EXERCISE DESCRIPTION: Transcribe the passage of the essay on loss starting at "2 January 2020." and ending at "in my garden.".

TEXT BLOCK:
..........

She Rests Under the Oleanders
Loss tastes metallic. It rolls and oozes from the soil like molten lava. It perforates the air. It permeates the waters. Rivers turn saline and then disappear. I walk on their remnant beds and hear loss shriek under the soles of my feet. Loss is corrosive. It is the salt I feel on my lips. It is the blood that drains out of my heart when I hear the news.
I try to contain loss, but it slips and seeps through my fingers like dust that the wind picks up and carries, for thousands of kilometres, until a storm breaks and deposits desert Country sand on city cars. Loss makes life porous. The salt table is rising.
2 January 2020. On BBC radio, philosopher Timothy Morton asks, ‘What’s the point? If everything is already extinct, what’s the point?’ I am listening to him while looking out my office window and the flowering lagerstroemia gently waves at me in the wind. I struggle to reconcile the realities which surround me: species are disappearing at an unprecedented rate and pollinators are loudly buzzing in my garden.
4 April 2021. My grandmother dies after drinking a (last) glass of champagne. And suddenly, worlds collide: I finally understand what Timothy Morton meant. He is right; ‘The end of the world has already happened.’ And yet, I am still here. I am still here, along with close to eight billion other humans. I am still here. And nothing makes sense anymore.
Timothy Morton is right: What’s the point?
My grandmother died on a warm spring morning, with her window open and narcissus planted by my mum flowering on the sill. Robins and sparrows were courting outside. Their song was all I could hear over the phone. Their song and my sobs. They sounded so happy. My grandmother used to feed them. I remember her giving them bowls of water in summer and balls of fat in winter. I now do the same, although the call of rosellas and lorikeets is not quite as gracious as that of robins to the human ear.
The memories I have of my grandmother always bring me back to her garden. There, plants grew taller than humans. As children, my brother, my cousins and I hid and got lost among bamboos, cleomes and cherry laurels. We found refuge in a treehouse nested in the belly of the largest laurel. We rummaged for treasures and gorged on mushrooms and berries – we were wild animals.

..........

INFORMATION PROVIDED:
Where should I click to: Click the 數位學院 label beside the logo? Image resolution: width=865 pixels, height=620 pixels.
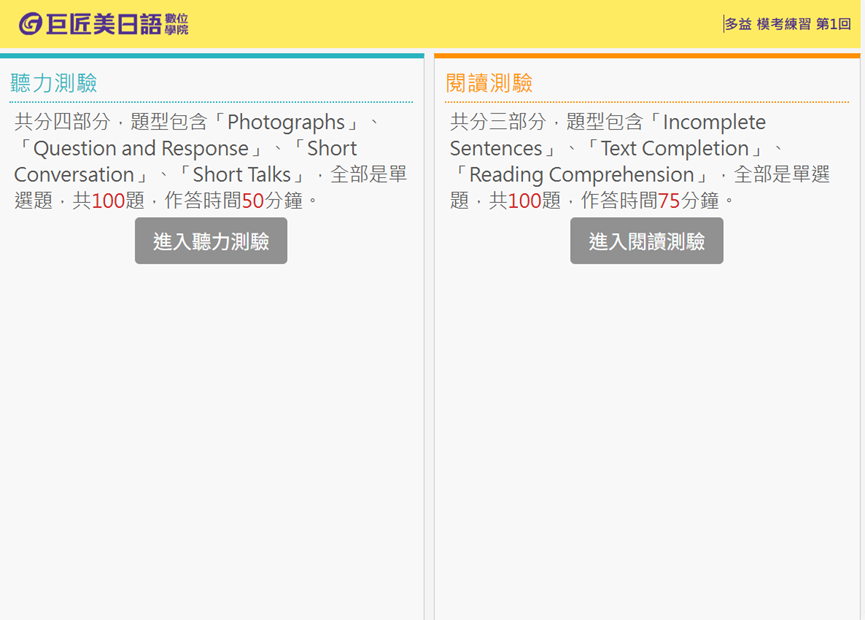176,24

..........

CORRECT RESPONSE:
2 January 2020. On BBC radio, philosopher Timothy Morton asks, ‘What’s the point? If everything is already extinct, what’s the point?’ I am listening to him while looking out my office window and the flowering lagerstroemia gently waves at me in the wind. I struggle to reconcile the realities which surround me: species are disappearing at an unprecedented rate and pollinators are loudly buzzing in my garden.